One example of this is a plugin that retrieves embeddings within a vector database: if it’s allowed to accept configuration parameters, attackers can use it to change host parameters and exfiltrate training data. Consider another plugin, such as one that allows a user to query an LLM model with a URL input; an attacker can construct a request that redirects this URL to a third-party domain that’s pre-loaded with malicious code, setting up a possible content injection attack into the LLM.

#7. System Prompt Leakage

System prompts, designed to steer an LLM’s behavior according to application requirements, can inadvertently contain sensitive information that was never meant to be exposed. If discovered, this hidden data can be exploited to facilitate further attacks.

One major risk is the unintentional disclosure of internal decision-making processes that should remain confidential. When attackers gain insight into how an application functions, they can identify weaknesses and find ways to bypass security controls. For example, in a banking chatbot, a system prompt might include details of transactions or loan limits. If an attacker uncovers this information, they may attempt to manipulate transactions to exceed the limit or circumvent restrictions on loan amounts.

By exposing such operational details, system prompts can become an unintentional attack surface, making it critical to ensure they do not reveal sensitive data that could compromise security.

#8. Vector and Embedding Weaknesses

Many organizations choose to enhance LLM reliability with Retrieval Augmented Generation (RAG). This technique combines the pre-trained model with an authoritative database of verified, source-appropriate information. This way, after a user requests a response from the LLM, it references the information first. RAG allows developers to keep an LLM’s responses up-to-date, and reduce hallucinations. However, RAG relies on vector and embedding mechanisms – wherein the specific data is transformed into vectors.

If there are vulnerabilities within the RAG, however, this can introduce significant threats to the LLM’s host organization. For instance, attackers can attempt to invert these embeddings, and therefore recover the source information from the RAG. If this information is supplied from within the company, there is the risk of customer, product, or intellectual data theft.

#9 Misinformation

One of the most well-recognized risks for any LLM is the chance of it spreading misinformation within its corporation or user base. This vulnerability can have a significant impact on the user’s surrounding security, integrity, and reputation. Some of the misinformation has been heavily reported on: when an Air Canada customer asked about bereavement rates, their site’s chatbot confidently stated that the ticket can be refunded after travel is completed.  However, when the customer went to request compensation after landing, Air Canada refused, stating that it was only valid before travel. The customer then went on to successfully sue the organization.

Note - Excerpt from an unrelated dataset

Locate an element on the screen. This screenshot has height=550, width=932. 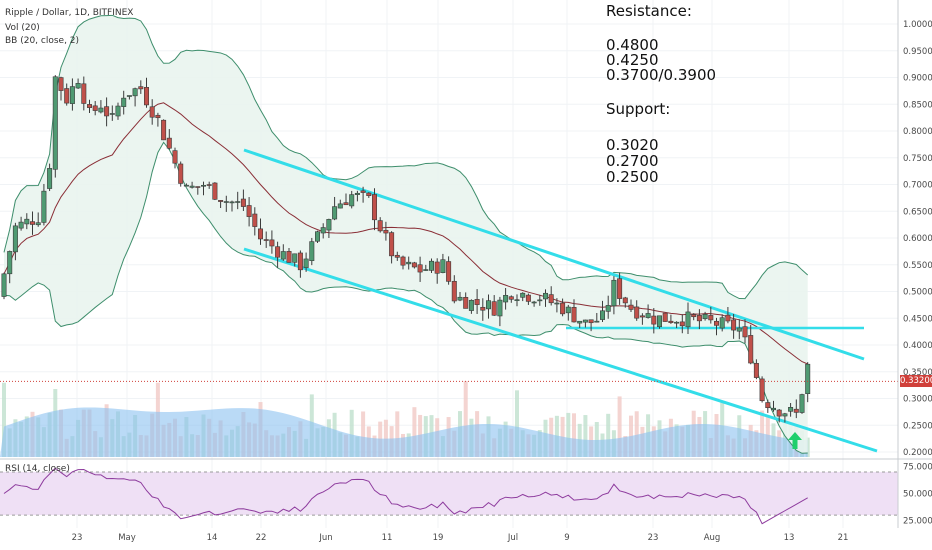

A related challenge for internally-facing LLM deployments is overreliance. This happens when employees place too much trust in LLM-generated content without first verifying its accuracy. As a result, misinformation can have a greater impact, as users may incorporate incorrect data into important decisions or processes without proper validation.

#10. Unbounded Resource Usage

Attackers can take advantage of the resource usage required to respond to queries by creating high-volume task queues, or manipulating the model’s context window to degrade performance, disrupt service availability, and drive up operational costs. These denial of service (DoS) attacks exploit the resource-intensive nature of LLMs by overwhelming them with computationally expensive tasks.

One particularly concerning technique is recursive context expansion, where an attacker crafts inputs that force the LLM to repeatedly extend and process its context, consuming excessive memory and compute power. Without proper safeguards, such attacks can impact system reliability, slow response times for legitimate users, and introduce financial burdens due to increased resource consumption. Implementing rate limiting, resource allocation controls, and anomaly detection is crucial to mitigating these threats.